Par un mémoire en défense, enregistré le 10 juin 2024, le préfet de Lot-et-Garonne conclut au rejet de la requête.
Il soutient que les moyens soulevés par M. C ne sont pas fondés.
Vu les autres pièces du dossier.
Vu :
— l’accord franco-marocain du 9 octobre 1987 ;
— la convention européenne de sauvegarde des droits de l’homme et des libertés fondamentales ;
— le code de l’entrée et du séjour des étrangers et du droit d’asile ;
— le code des relations entre le public et l’administration ;
— le code de justice administrative.
Les parties ont été régulièrement averties du jour de l’audience.
La présidente de la formation de jugement a dispensé le rapporteur public, sur sa proposition, de prononcer des conclusions à l’audience.
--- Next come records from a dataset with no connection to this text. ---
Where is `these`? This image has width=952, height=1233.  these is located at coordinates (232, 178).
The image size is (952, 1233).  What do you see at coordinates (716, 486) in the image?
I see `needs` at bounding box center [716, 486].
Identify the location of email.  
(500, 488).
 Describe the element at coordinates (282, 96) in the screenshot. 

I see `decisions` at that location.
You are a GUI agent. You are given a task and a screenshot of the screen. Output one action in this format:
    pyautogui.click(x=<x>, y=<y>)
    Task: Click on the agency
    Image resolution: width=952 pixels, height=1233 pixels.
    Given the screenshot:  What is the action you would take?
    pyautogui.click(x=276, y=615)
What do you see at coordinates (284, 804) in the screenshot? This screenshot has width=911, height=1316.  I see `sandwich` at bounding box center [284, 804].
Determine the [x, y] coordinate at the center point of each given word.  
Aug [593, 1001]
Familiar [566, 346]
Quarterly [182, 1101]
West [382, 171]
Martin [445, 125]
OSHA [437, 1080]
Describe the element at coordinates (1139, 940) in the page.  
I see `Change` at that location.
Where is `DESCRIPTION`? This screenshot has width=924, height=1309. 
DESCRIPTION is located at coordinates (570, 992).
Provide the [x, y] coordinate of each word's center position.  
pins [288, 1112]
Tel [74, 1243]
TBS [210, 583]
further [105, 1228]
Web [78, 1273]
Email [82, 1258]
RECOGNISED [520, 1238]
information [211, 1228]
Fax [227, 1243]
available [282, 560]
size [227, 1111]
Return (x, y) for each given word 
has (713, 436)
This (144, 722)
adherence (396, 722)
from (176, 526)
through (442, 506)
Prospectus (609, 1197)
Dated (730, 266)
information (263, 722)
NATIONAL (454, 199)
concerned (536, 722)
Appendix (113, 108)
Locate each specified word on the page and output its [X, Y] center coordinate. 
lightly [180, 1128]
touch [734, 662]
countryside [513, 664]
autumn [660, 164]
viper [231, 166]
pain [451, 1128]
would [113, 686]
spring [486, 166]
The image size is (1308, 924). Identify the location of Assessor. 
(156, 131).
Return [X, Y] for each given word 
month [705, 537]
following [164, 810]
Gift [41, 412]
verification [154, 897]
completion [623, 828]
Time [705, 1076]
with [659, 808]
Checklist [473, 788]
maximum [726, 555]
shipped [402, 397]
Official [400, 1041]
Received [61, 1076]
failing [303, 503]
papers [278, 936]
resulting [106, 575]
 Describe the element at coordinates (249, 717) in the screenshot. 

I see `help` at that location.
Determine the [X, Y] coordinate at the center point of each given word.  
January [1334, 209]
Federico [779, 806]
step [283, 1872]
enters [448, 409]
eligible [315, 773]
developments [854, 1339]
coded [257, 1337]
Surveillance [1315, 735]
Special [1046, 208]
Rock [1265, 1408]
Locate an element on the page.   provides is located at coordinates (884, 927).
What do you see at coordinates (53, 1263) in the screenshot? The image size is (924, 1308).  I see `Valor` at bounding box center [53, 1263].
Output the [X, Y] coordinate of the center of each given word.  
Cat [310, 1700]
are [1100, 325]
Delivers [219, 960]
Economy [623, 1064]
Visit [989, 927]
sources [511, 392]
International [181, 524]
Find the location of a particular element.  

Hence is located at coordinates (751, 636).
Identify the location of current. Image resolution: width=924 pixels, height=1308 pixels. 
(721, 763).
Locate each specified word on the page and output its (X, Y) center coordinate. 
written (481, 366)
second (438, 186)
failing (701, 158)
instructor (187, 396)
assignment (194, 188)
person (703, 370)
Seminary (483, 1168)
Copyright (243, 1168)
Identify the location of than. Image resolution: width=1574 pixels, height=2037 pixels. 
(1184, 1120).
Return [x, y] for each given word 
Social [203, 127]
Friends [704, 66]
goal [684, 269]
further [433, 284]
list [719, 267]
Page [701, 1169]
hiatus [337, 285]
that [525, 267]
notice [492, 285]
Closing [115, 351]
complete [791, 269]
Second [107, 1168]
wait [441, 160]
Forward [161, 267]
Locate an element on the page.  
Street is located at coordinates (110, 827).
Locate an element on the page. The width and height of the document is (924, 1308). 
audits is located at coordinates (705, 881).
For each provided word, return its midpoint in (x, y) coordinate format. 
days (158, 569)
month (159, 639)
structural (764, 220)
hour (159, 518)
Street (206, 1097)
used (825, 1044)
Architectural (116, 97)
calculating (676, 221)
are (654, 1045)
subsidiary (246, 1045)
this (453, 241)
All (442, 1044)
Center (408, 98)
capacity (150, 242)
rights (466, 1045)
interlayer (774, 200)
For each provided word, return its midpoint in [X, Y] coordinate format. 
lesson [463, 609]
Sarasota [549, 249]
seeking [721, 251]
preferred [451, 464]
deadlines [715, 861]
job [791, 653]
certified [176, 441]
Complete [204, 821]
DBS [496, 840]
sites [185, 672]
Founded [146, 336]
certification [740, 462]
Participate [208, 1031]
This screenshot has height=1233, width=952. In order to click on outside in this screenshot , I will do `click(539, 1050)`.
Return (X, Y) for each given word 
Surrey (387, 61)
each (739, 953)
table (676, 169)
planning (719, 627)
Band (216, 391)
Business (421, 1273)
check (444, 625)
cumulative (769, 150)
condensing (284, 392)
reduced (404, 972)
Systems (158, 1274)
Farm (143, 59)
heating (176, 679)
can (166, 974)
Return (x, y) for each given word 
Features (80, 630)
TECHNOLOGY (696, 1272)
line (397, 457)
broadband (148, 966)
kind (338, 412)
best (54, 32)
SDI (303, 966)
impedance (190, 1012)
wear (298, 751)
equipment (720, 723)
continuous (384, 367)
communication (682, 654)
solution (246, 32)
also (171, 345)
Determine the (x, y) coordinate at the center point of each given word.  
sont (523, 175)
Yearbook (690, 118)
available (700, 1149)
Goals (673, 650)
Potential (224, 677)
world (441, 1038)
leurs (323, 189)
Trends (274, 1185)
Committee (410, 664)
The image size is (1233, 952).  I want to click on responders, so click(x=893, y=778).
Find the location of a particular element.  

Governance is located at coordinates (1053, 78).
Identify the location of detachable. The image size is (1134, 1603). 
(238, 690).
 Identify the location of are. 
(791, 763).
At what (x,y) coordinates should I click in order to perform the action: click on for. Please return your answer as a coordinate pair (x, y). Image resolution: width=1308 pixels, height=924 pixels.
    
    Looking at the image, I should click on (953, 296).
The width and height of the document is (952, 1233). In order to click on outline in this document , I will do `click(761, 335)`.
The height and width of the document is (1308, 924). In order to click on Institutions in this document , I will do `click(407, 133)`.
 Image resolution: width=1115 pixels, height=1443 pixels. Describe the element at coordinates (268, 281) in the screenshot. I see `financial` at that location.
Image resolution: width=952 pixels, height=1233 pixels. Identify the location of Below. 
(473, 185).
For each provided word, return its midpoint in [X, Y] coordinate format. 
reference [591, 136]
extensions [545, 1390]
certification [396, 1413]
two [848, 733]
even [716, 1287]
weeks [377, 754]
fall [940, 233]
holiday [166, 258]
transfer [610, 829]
Le rapport de M. Pinturault a été entendu au cours de l’audience publique.
Considérant ce qui suit :
1. M. B C, ressortissant marocain né le 25 mai 1995, est entré sur le territoire français le 2 juin 2021 sous couvert d’un visa long séjour « travailleur saisonnier » valable jusqu’au 30 septembre 2021. Le 7 mars 2022, il a demandé une carte de séjour pluriannuelle « travailleur saisonnier ». Du silence gardé sur cette demande par l’administration est née une décision implicite de rejet, dont il demande l’annulation. Par un arrêté du 11 avril 2024, le préfet de Lot-et-Garonne a refusé de lui délivrer un titre de séjour, lui a fait obligation de quitter le territoire français dans un délai de trente jours et a fixé le pays de destination.
Sur l’étendue du litige :
2. Si le silence gardé par l’administration sur une demande fait naître une décision implicite de rejet qui peut être déférée au juge de l’excès de pouvoir, une décision explicite de rejet intervenue postérieurement, qu’elle fasse suite ou non à une demande de communication des motifs de la décision implicite présentée en application des dispositions de l’article L. 232-4 du code des relations entre le public et l’administration, se substitue à la première décision. Il en résulte que des conclusions à fin d’annulation de cette première décision doivent être regardées comme dirigées contre la seconde. Dans ces conditions, la requête de M. C tendant à l’annulation de la décision implicite par laquelle le préfet de la Gironde lui a refusé un titre de séjour doit être regardée comme dirigée contre la décision explicite du 11 avril 2024 par laquelle le préfet de Lot-et-Garonne a confirmé ce refus en l’assortissant d’une obligation de quitter le territoire français dans le délai de trente jours et d’une interdiction de retour sur le territoire français pendant une durée de deux ans.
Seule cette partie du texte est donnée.